While spending the day on the couch or bed to feel better might be an option for some, it might not be a sustainable practice for many. Yoga practitioners share these simple-to-do yoga poses to tackle the pain. These poses might not make the pain go shush, but it just might make it tolerable. Read on!
Pigeon pose (Eka Pada Rajakapotasana)

According to a Bengaluru-based yoga practitioner, Iti Jain, it helps to stretch and relax your legs, hips, and entire pelvic floor. Practising this pose daily improves hip flexibility and mobility. The pigeon pose has a lot of variations. It is important to learn from an expert before doing it.
“It is a great pose for the lower back and hips because a lot of pressure is applied there while doing it which helps during menstrual cramps,” says says Bhavna Yadav, a Delhi-based yoga teacher.
Wide Child pose (Prasarita Balasana)

According to Yadav, this restorative pose is calming and relaxing, and it helps to release tension by soothing the nervous system. “During the period cycle, it is one of the best poses to practice because it helps stretch the back and spine and helps in the circulation of the blood,” adds the practitioner from Delhi.
Butterfly pose (Badhakonasana)

“This pose is helpful for the pelvic region, helps relieve pain from the hips which can be quite comforting to the one practising it,” says Yadav.
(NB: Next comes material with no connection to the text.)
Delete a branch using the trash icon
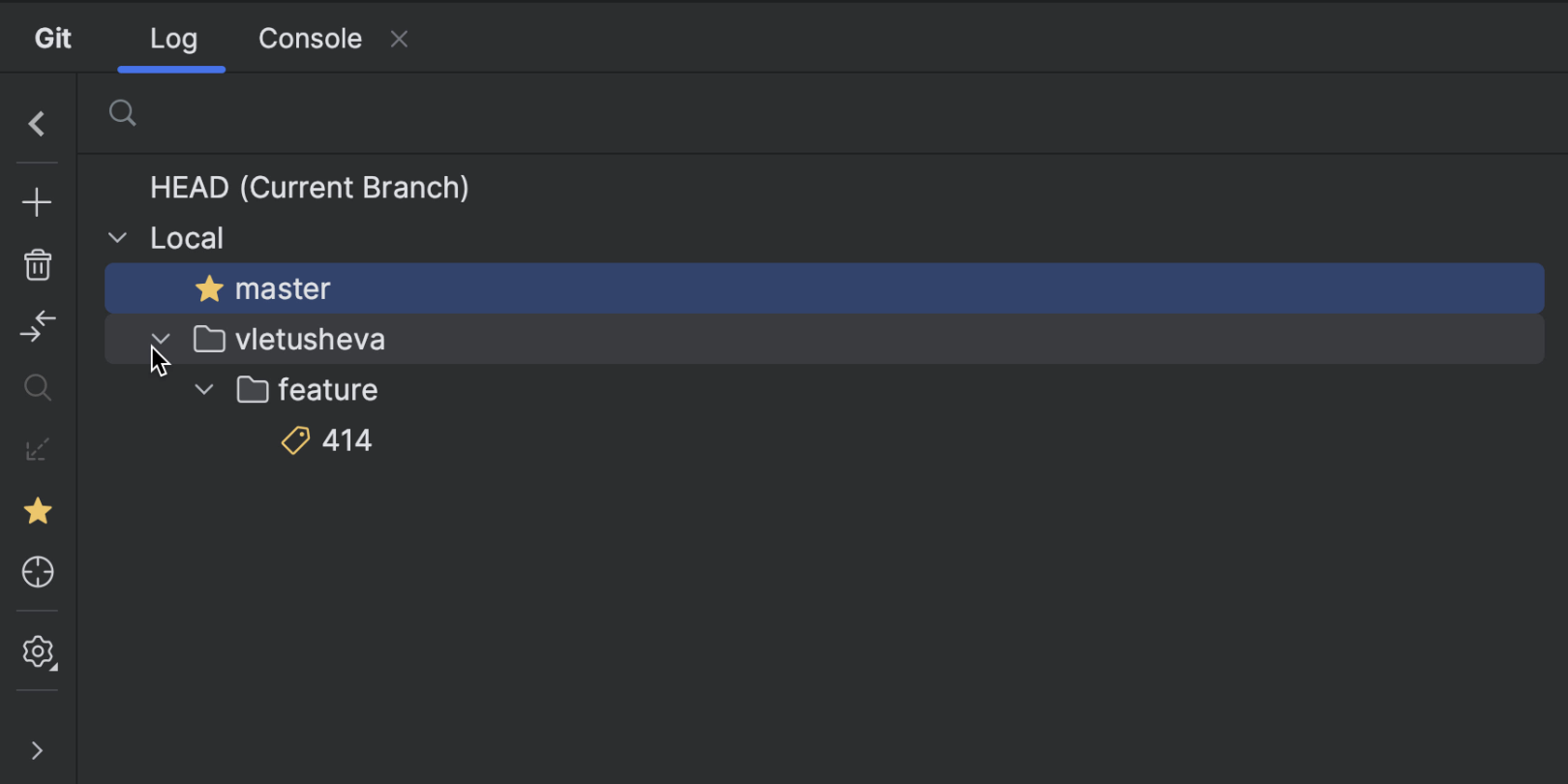 (x=37, y=264)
According to her, practising this pose can reduce the stiffness and pain they feel in their back, stomach, hips, and thighs.
This asana is a stretch for a person’s hips and glutes and helps the pelvic muscles to relax, adds Jain.
Wide-legged forward bend pose (Prasarita Padottanasana)
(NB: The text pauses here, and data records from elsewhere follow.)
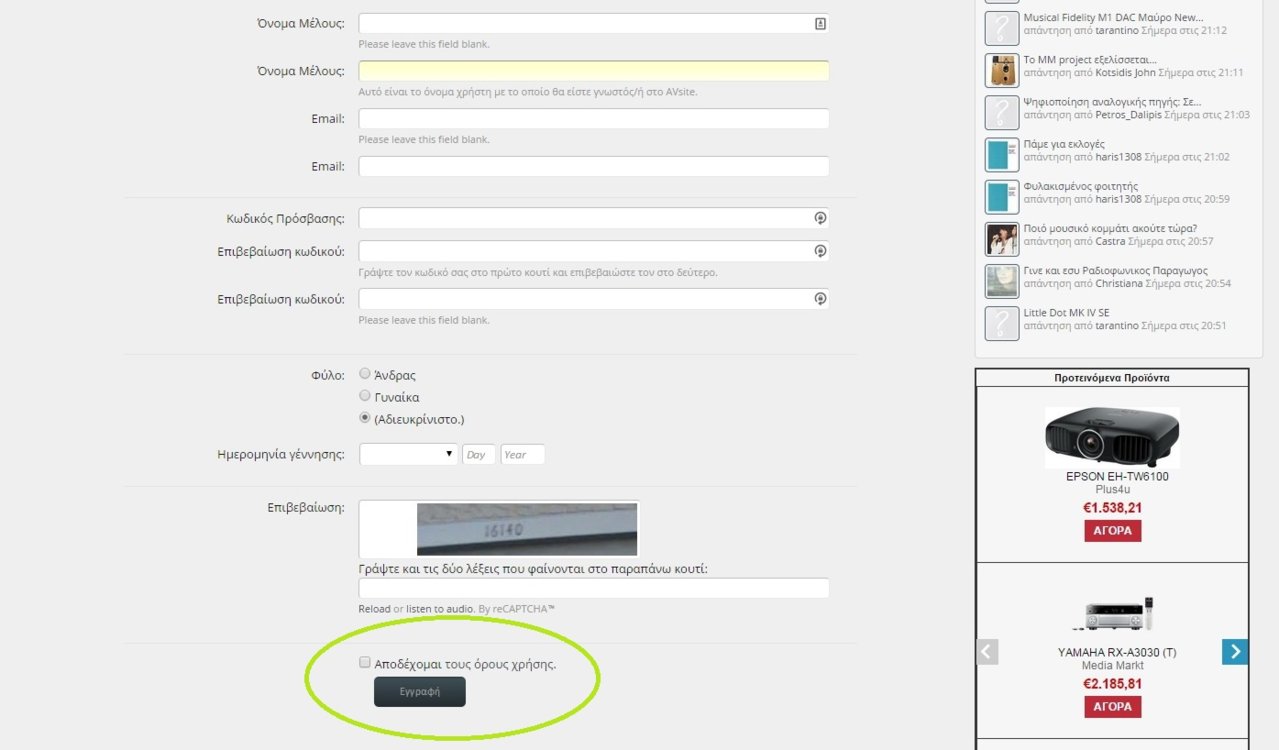Click the Epson EH-TW6100 projector image
This screenshot has width=1279, height=750.
point(1112,437)
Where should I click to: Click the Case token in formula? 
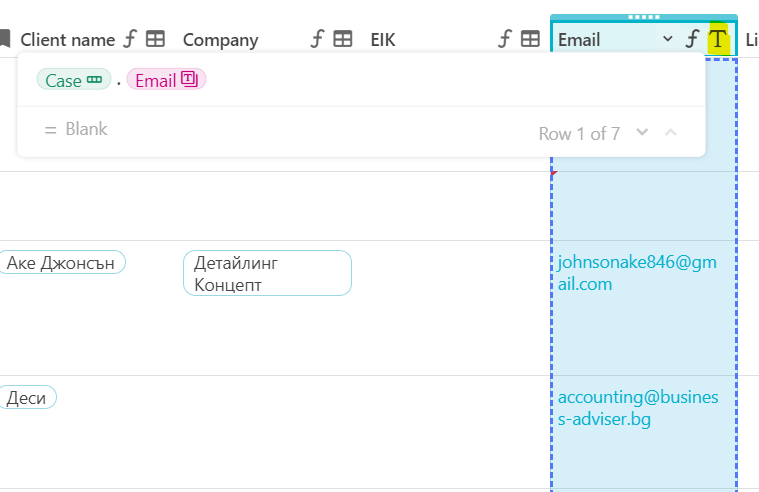click(73, 80)
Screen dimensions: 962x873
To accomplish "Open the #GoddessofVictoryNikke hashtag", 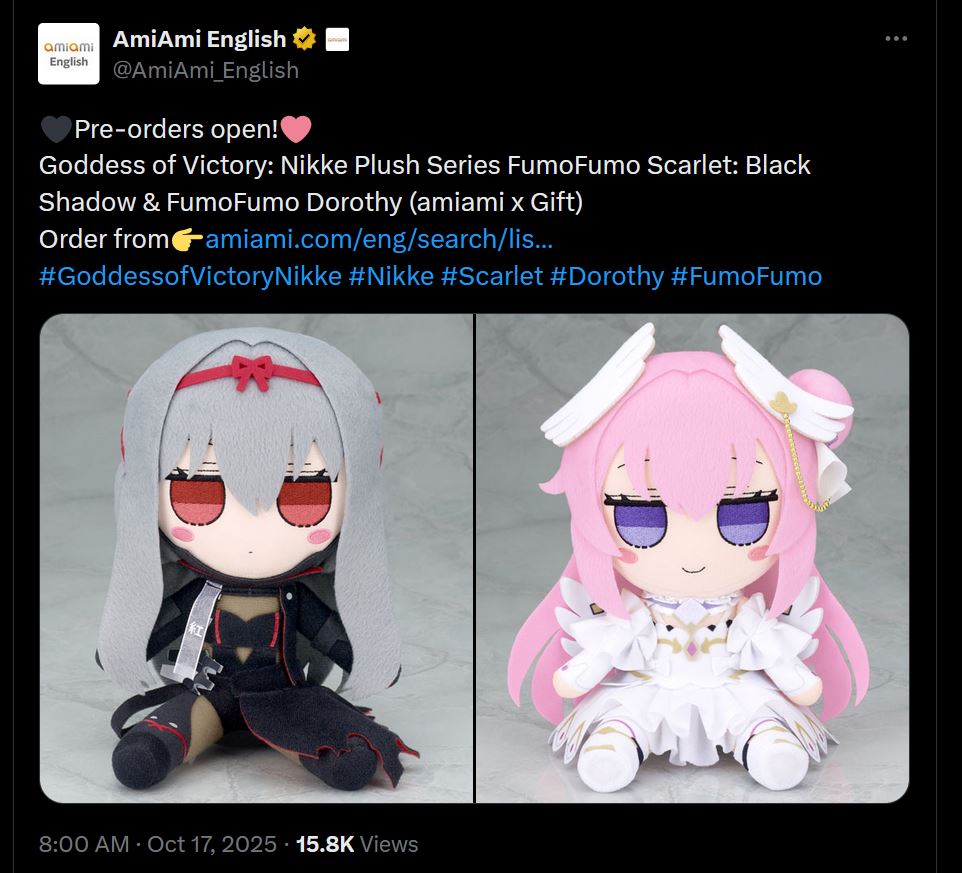I will pyautogui.click(x=190, y=277).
This is a very diverse asana which is known for stretching. “It stretches the entire lower body, improves the blood flow, and sends the blood towards the heart and the head. It stretches the calves, back of the knees, thighs, and hip. It helps to strengthen the lower body and it also helps with overall body flexibility,” says Jain.
Downward Facing Dog Pose (Adho Mukha Svanasana)

This simple, relaxing, and calming posture, Jain says stretches the calves and removes any tightness and stiffness around the ankles and calves. It also increases blood circulation to the heart and head which has soothing benefits.
“When we do this asana, there’s a deep stretch at the back of our legs. At the same time, we are pressing our palms down on the mat, such that our back and arms are engaged; it’s a deep set for the entire body which helps relieve abdominal pain,” explains Yadav.
Apart from the above poses, Yadav suggests practising the Corpse pose (Savasana) and gentle breathing exercises. They can be very beneficial during menstruation because they provide the needed peace and calm by relaxing the muscles, focusing the mind, and removing any anxieties or worries.